Já a região de Matões está dividida:
"o Matão em si tem o candomblé
e tem o evangélico. Há umas pessoas, que não
são muitas, que são evangélicos, outras famílias
estão mais para igreja católica enquanto os negros
são do candomblé, quase todos do candomblé.
A gente tem consciência de que tudo o que a gente conseguiu
até agora, nesse exato momento, por exemplo, a minha estadia
aqui em São Paulo, a gente conseguiu através dos orixás.
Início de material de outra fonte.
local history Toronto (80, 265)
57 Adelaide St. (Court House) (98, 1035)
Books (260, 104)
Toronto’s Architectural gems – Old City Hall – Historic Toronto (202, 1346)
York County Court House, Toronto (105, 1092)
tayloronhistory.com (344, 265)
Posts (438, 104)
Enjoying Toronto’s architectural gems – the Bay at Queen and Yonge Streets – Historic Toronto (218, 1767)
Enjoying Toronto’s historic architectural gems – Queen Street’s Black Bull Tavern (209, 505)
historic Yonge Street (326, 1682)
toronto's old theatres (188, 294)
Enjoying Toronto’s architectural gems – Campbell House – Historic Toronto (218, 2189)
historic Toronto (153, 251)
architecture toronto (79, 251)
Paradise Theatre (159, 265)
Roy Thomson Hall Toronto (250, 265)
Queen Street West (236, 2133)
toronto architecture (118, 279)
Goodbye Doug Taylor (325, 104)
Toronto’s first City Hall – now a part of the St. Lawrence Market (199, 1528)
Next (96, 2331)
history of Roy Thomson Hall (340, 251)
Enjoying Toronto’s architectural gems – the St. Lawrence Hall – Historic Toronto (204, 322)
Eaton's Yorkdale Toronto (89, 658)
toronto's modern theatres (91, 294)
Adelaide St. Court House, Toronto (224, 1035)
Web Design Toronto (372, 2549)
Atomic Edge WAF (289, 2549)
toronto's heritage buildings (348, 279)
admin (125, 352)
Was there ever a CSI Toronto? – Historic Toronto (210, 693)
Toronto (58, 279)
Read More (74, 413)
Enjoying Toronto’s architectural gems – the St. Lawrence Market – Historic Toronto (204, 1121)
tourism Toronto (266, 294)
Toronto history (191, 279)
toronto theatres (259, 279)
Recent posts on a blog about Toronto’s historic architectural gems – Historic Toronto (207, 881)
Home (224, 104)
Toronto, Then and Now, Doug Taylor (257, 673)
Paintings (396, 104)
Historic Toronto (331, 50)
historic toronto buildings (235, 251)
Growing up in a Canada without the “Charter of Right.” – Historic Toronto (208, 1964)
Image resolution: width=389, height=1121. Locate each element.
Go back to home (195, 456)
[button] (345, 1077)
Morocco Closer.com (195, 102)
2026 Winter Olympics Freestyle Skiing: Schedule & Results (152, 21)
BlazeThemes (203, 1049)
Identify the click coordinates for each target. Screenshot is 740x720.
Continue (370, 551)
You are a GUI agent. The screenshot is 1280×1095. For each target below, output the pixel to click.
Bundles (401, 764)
Como? Estamos em conflito? Estamos. Então a gente já
ia para baixo de um pé de pau, botava o joelho em terra,
louvar a Deus, pedir a Deus e pedir para os orixás que tudo
acontecesse da melhor maneira possível".
Quase todas as festas da comunidade estão ligadas à
religiosidade: "na comunidade,
a gente tem várias festas populares. A gente tem o doze de
dezembro, que é dia de Santa Luzia e é a padroeira
da comunidade e a gente reza. Em setembro, a gente tem uma reza.
Nossa Senhora da Conceição, em dezembro, a gente reza
e a gente reza São Bento dia 21 de março".
Além disso, a comunidade tem como tradição
o bumba meu boi, o mangaba, o terecô, o tambor de crioula:
"terecô é uma questão de umbanda. Além
disso, a gente tem o tambor de crioula. Minha mãe era uma
das pessoas que fazia o tambor de crioula dentro da nossa comunidade."
Para Emília, o "resgate da religião de matriz
africana" é fundamental:
"Eu não aceito quando
eu chego em determinado lugar e dizem que Codó é coisa
de magia negra. Não, Codó só não teve
foi condições nenhuma de altamente se resgatar na
sua religiosidade, que se chama Terecô de Codó. Está
faltando apoio, está faltando conscientização.
Eu trabalhei em um levantamento de terreiros de Codó e nessa
época deram duzentos e poucos, mas isso tem dois anos atrás.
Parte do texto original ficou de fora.